** Begin PROVIDED TEXT **

### Ensemble Model

* H2O initialization

In [2]:
import h2o
from h2o.estimators.random_forest import H2ORandomForestEstimator
from h2o.estimators.gbm import H2OGradientBoostingEstimator
from h2o.estimators.stackedensemble import H2OStackedEnsembleEstimator
from h2o.grid.grid_search import H2OGridSearch
h2o.init()

Checking whether there is an H2O instance running at http://localhost:54321 ..... not found.
Attempting to start a local H2O server...
; OpenJDK 64-Bit Server VM AdoptOpenJDK (build 11.0.2+9, mixed mode)
  Starting server from D:\Anaconda\lib\site-packages\h2o\backend\bin\h2o.jar
  Ice root: C:\Users\ERIC~1.YUA\AppData\Local\Temp\tmp5w_uyf5n
  JVM stdout: C:\Users\ERIC~1.YUA\AppData\Local\Temp\tmp5w_uyf5n\h2o_eric_yuan_started_from_python.out
  JVM stderr: C:\Users\ERIC~1.YUA\AppData\Local\Temp\tmp5w_uyf5n\h2o_eric_yuan_started_from_python.err
  Server is running at http://127.0.0.1:54321
Connecting to H2O server at http://127.0.0.1:54321 ... successful.


0,1
H2O cluster uptime:,01 secs
H2O cluster timezone:,America/New_York
H2O data parsing timezone:,UTC
H2O cluster version:,3.28.0.1
H2O cluster version age:,30 days
H2O cluster name:,H2O_from_python_eric_yuan_y582bk
H2O cluster total nodes:,1
H2O cluster free memory:,3.975 Gb
H2O cluster total cores:,8
H2O cluster allowed cores:,8


In [3]:
# Import a sample binary outcome train/test set into H2O
train = h2o.import_file("https://s3.amazonaws.com/erin-data/higgs/higgs_train_10k.csv")
test = h2o.import_file("https://s3.amazonaws.com/erin-data/higgs/higgs_test_5k.csv")

Parse progress: |█████████████████████████████████████████████████████████| 100%
Parse progress: |█████████████████████████████████████████████████████████| 100%


In [4]:
# Identify predictors and response
x = train.columns
y = "response"

** End PROVIDED TEXT **
** Begin EXTRACTED INFORMATION **

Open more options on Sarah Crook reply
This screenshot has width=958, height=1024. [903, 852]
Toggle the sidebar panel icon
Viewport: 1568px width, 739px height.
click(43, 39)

** End EXTRACTED INFORMATION **

WHAT YOU WILL DO:
a) In the H2O ensemble notebook, what version is the H2O cluster?
b) Translate this sentence from the H2O ensemble notebook into Spanish: "Server is running at http://127.0.0.1:54321".
c) Go on with the H2O ensemble notebook, starting after its last line.

RESULTS IN ORDER:
a) 3.28.0.1

b) El servidor se está ejecutando en http://127.0.0.1:54321.

c)
x.remove(y)

# For binary classification, response should be a factor
train[y] = train[y].asfactor()
test[y] = test[y].asfactor()

* training model

In [5]:
# There are a few ways to assemble a list of models to stack together:
# 1. Train individual models and put them in a list
# 2. Train a grid of models
# 3. Train several grids of models
# Note: All base models must have the same cross-validation folds and
# the cross-validated predicted values must be kept.

# Number of CV folds (to generate level-one data for stacking)
nfolds = 5

# Train and cross-validate a GBM
my_gbm = H2OGradientBoostingEstimator(distribution="bernoulli",
                                      ntrees=10,
                                      max_depth=3,
                                      min_rows=2,
                                      learn_rate=0.2,
                                      nfolds=nfolds,
                                      fold_assignment="Modulo",
                                      keep_cross_validation_predictions=True,
                                      seed=1)
my_gbm.train(x=x, y=y, training_frame=train)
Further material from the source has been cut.